New York, 2008, concorso di danza. Gloria Pergalani arriva da Perugia e porta un “passo a due” dopo aver superato a stento l’audizione a Faenza. “Ero piccola. Avevo diciassette anni e per la prima volta ero valutata in modo professionale, non amatoriale”. Ora si è appena laureata alla Rotterdam Dance Academy (Codarts) e partirà il 6 ottobre con un progetto della Kirov Company. Prima tappa la preparazione in Slovenia, poi Venezia e infine a Seul, in Corea, la vera esibizione. Quando quattro anni fa decise di andare a studiare in Olanda la scelta fu istintiva. “Volevo andare fuori perché qui mi sentivo soffocare. Le scuole italiane nemmeno le ho prese in considerazione”.
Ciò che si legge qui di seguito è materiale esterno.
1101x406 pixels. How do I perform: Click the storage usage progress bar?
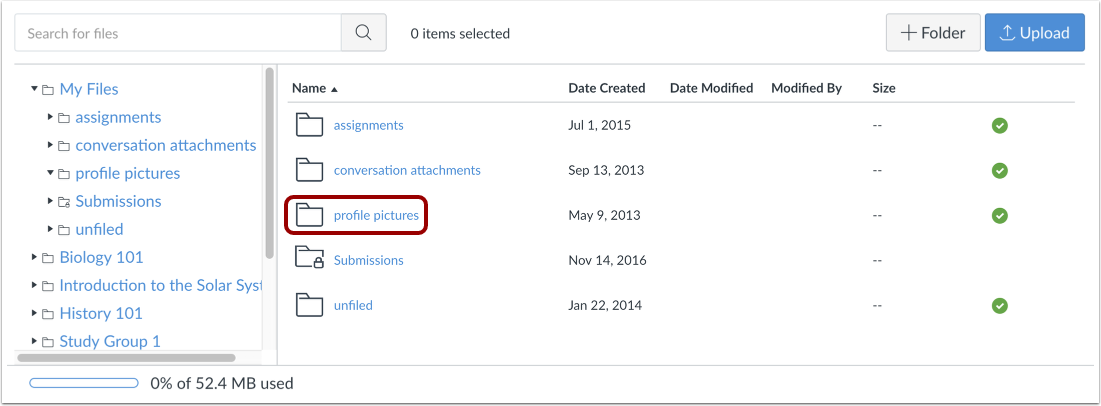[x=84, y=383]
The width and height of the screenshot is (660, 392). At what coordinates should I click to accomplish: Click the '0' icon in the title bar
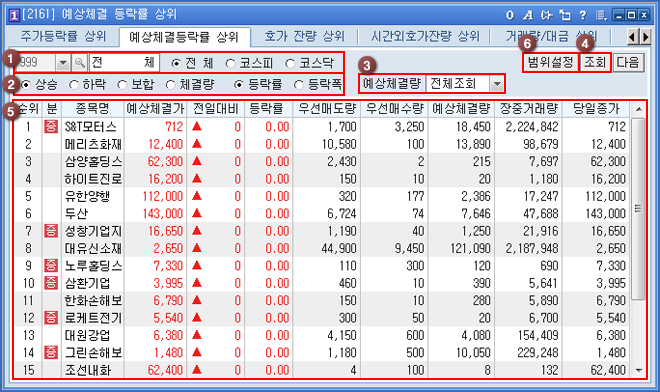510,16
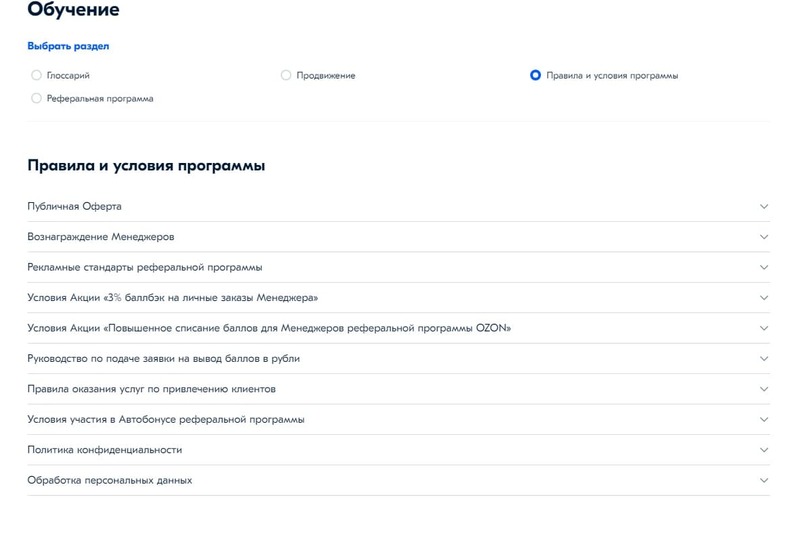800x539 pixels.
Task: Expand the Публичная Оферта chevron
Action: point(764,207)
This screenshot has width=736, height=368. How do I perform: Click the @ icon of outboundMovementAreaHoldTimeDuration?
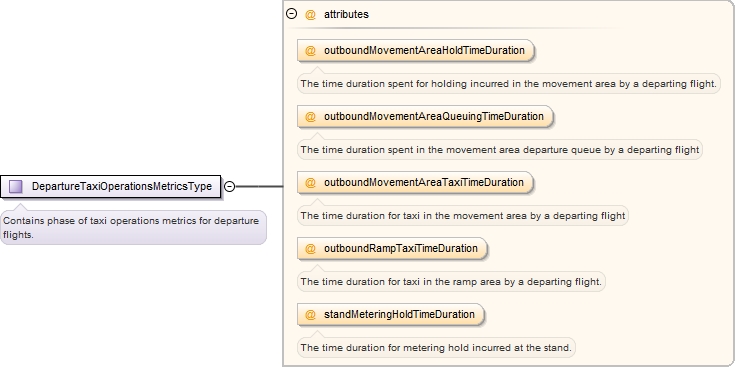click(x=310, y=51)
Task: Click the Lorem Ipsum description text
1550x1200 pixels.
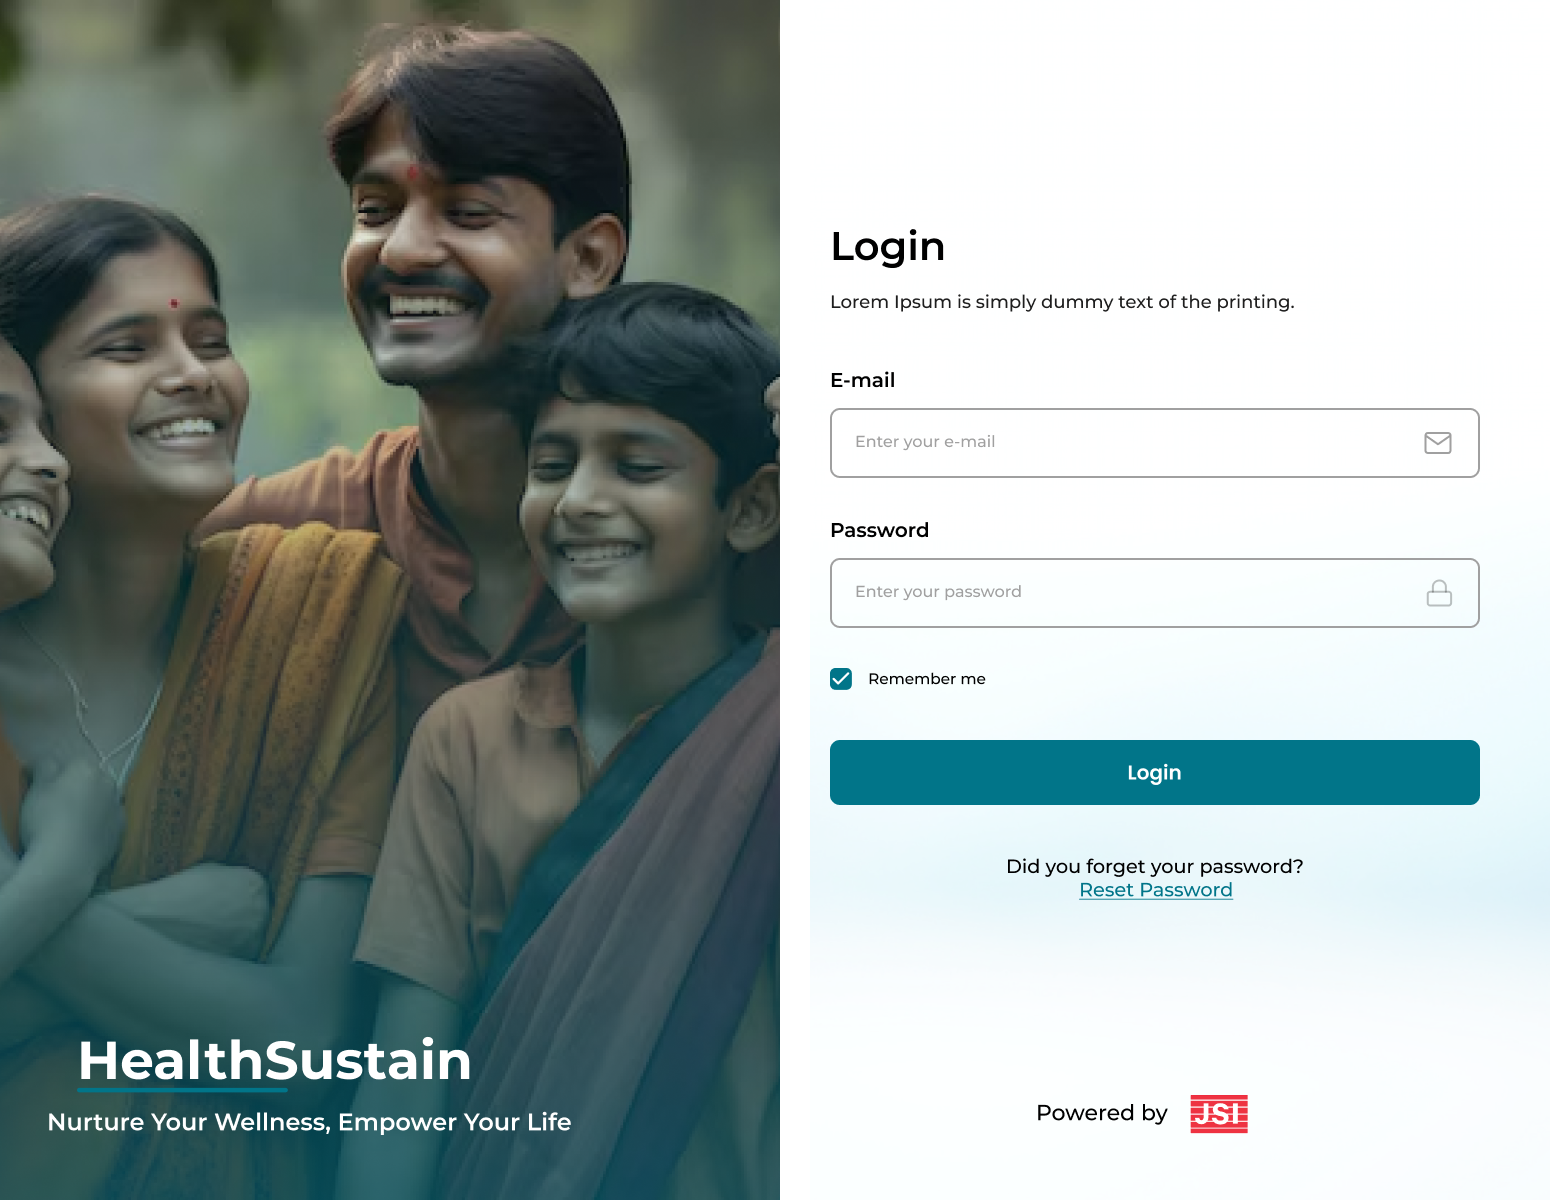Action: pyautogui.click(x=1062, y=302)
Con quest’esperienza alle spalle ammette: “In Italia non avrei avuto gli stessi stimoli”. “Quando entri in una scuola – prosegue – sono fondamentali la struttura, l’edificio dove lavorerai, l’organizzazione, lo staff, la validità dell’attestato che ti rilascia, in che lingua studi, con quanti insegnanti sarai in contatto e che genere esperienza puoi acquisire”. La Codarts le ha offerto tutto questo e ad altissimo livello. Così Gloria si è pagata gli studi lavorando da cameriera e barista, con l’aiuto di un sussidio del governo. L’ultimo anno ha fatto uno stage alla Scapino Ballet Rotterdam. “Ho lavorato per un anno, percepito uno stipendio, ho fatto una tournée per tutta l’Olanda e in Germania: novantacinque spettacoli in un anno. Ho avuto l’opportunità di ballare, sono stata sempre in scena”. Un futuro in Italia? “Potrei vederlo, non mi dispiacerebbe”. Anche se oggi non ci sono le condizioni.

Complici le audizioni e le prove nei nostri teatri dove “ti fanno soffrire perché ti chiudono le porte in faccia in base a quanto mangi. ‘Fuma, perché così dimagrisci e passa la fame!’, ti dicono. Ma scherziamo? Una persona è un artista anche se è grassa. All’estero sono molto più rispettosi della persona. A tua disposizione mettono nutrizionisti, psicologi, tecnici del respiro, fisioterapisti, un team che ti segue al massimo. Ed è molto efficace”.

Le differenze, inoltre, sono anche sul piano anagrafico. In diciotto audizioni in Europa è stata scartata perché “troppo giovane”: un investimento poco sicuro perché a ventidue anni le mancavano referenze professionali. Le hanno detto: torna fra tre o quattro anni. In Italia è sempre la più anziana. “Siamo ancora fermi all’utopia della ballerina magra, alta e giovane – spiega -. Non basta dire di essere allo stesso livello degli altri Paesi, bisogna dimostrarlo coi fatti”.

Gloria, poi, ha anche deciso di partire perché altrove gli investimenti sulla cultura sono valorizzati. In molti teatri stranieri, ad esempio, l’uso di luci e di oggetti scenografici mobili è completamente informatizzato, i capannoni industriali sono spazi per la creatività, e ancora tanta musica live e spettacoli di teatro-danza. Poi, c’è una questione culturale. “In Italia il pubblico è capace di alzarsi a metà spettacolo, prendere e uscire. All’estero se una cosa non piace aspettano che finisca, che le luci si accendano e poi se ne vanno. Il pubblico è  di tutte le età ed è predisposto alla novità”. Un esempio su tutti? “Non si spaventa davanti al nudo”. Ora Corea, New York e Nord Europa aspettano Gloria. Per l’Italia si vedrà.